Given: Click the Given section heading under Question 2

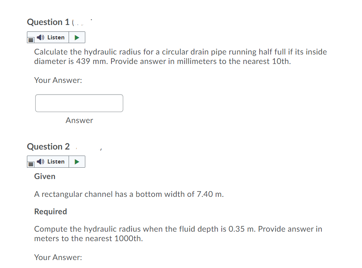Looking at the screenshot, I should click(x=44, y=176).
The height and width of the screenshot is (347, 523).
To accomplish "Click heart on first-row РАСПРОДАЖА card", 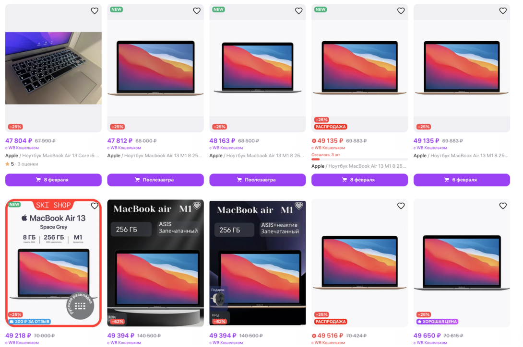I will click(401, 11).
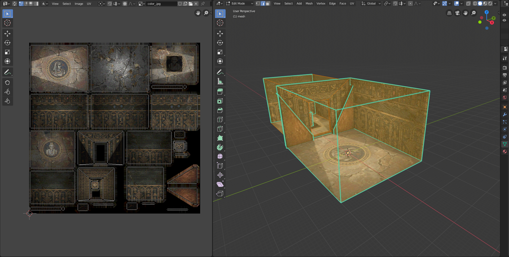This screenshot has height=257, width=509.
Task: Open the Mesh menu
Action: pyautogui.click(x=309, y=3)
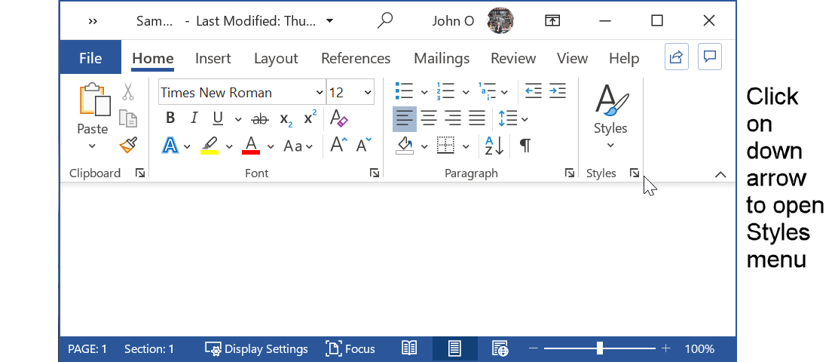The width and height of the screenshot is (838, 362).
Task: Click the zoom slider handle
Action: pyautogui.click(x=600, y=348)
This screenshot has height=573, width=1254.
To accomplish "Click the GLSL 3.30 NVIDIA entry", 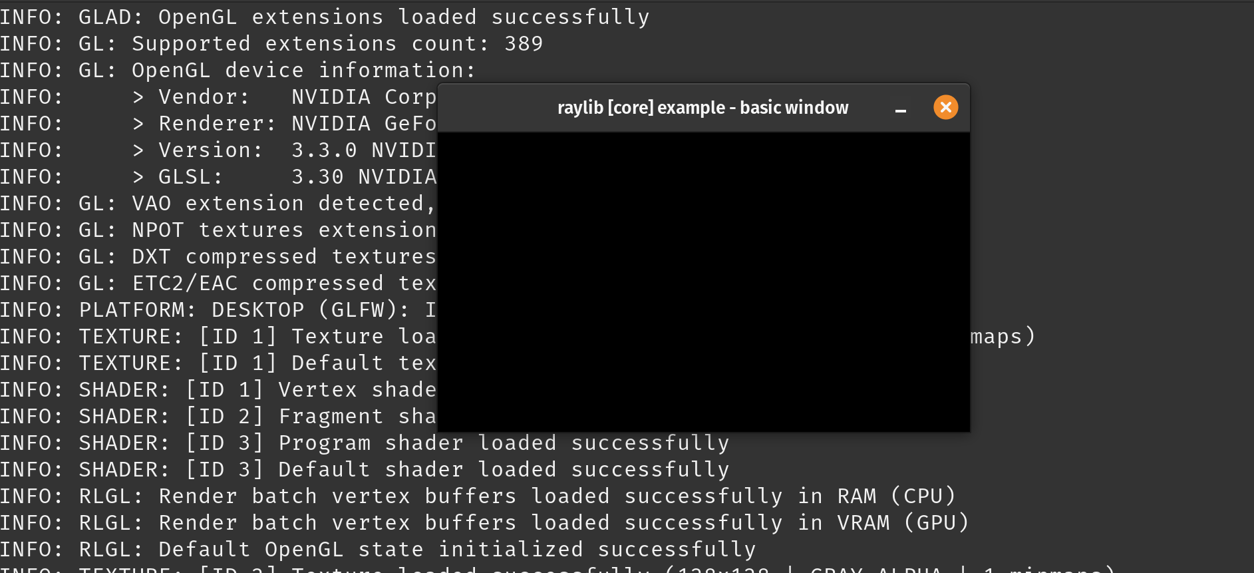I will point(266,176).
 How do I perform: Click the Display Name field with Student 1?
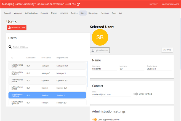coord(159,69)
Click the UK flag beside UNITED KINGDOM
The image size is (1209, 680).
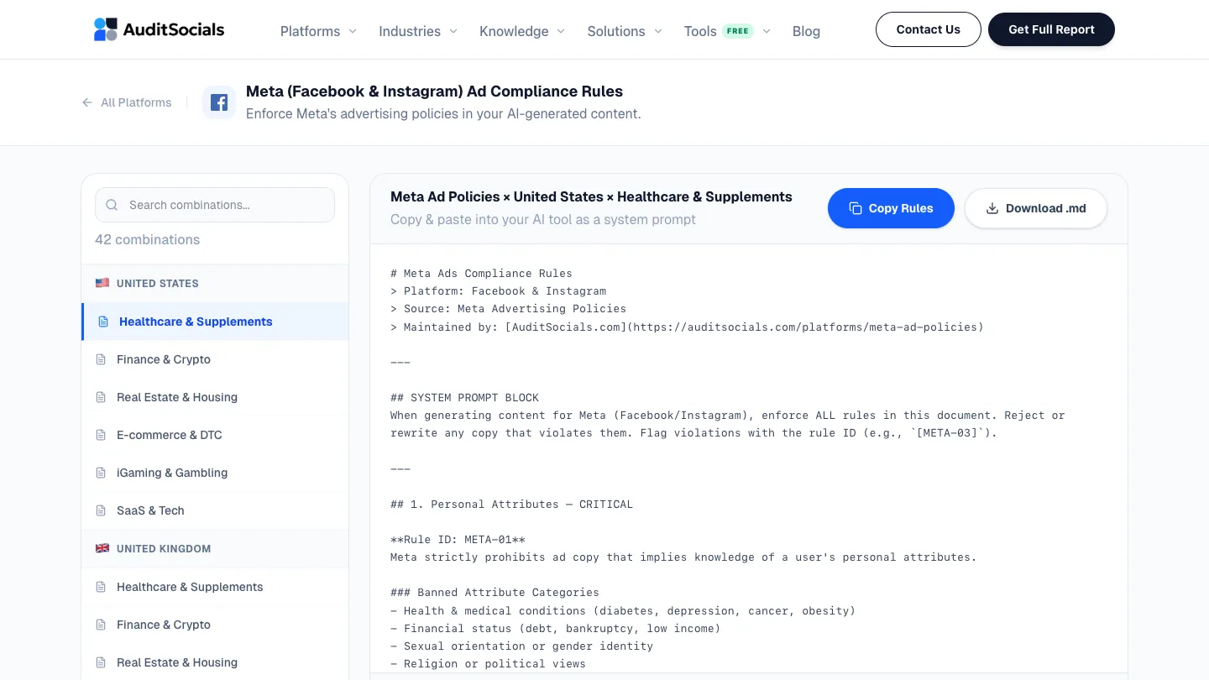[x=102, y=548]
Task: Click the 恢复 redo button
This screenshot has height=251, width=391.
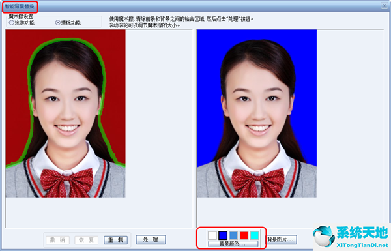Action: tap(86, 240)
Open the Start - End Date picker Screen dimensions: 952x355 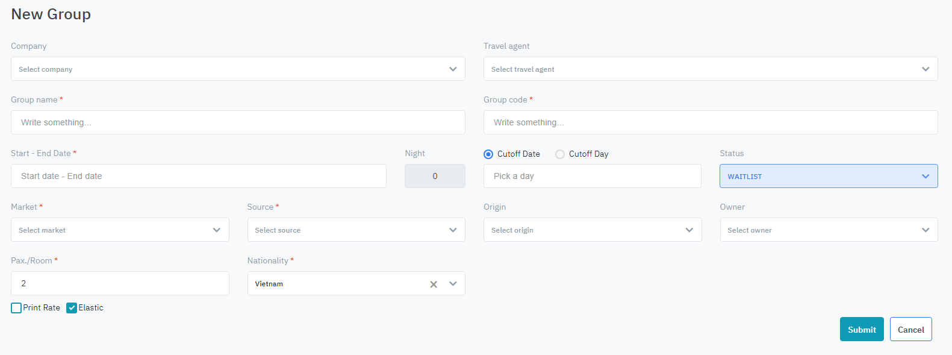point(198,176)
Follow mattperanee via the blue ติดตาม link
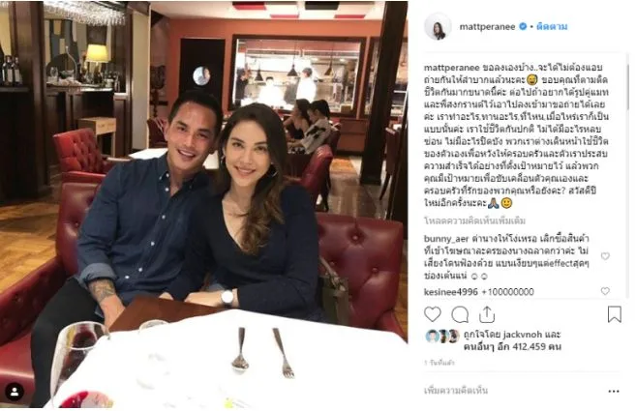Viewport: 636px width, 411px height. (x=552, y=27)
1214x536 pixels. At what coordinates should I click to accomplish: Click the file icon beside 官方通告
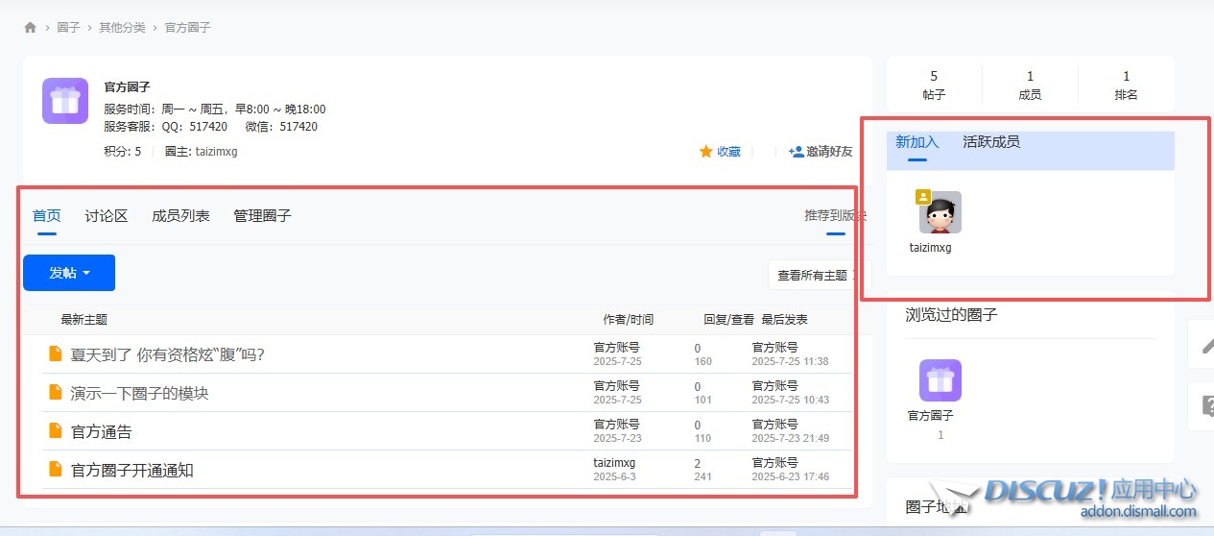pyautogui.click(x=56, y=431)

• **Problem to solve**:
The response should consist of the lines above from the first through the one containing "The height and", transcribed exactly, with every picture left out.

• **Completed task**:
Given: Click the Given section heading under Question 2

Looking at the screenshot, I should click(x=44, y=176).
The height and width of the screenshot is (347, 523).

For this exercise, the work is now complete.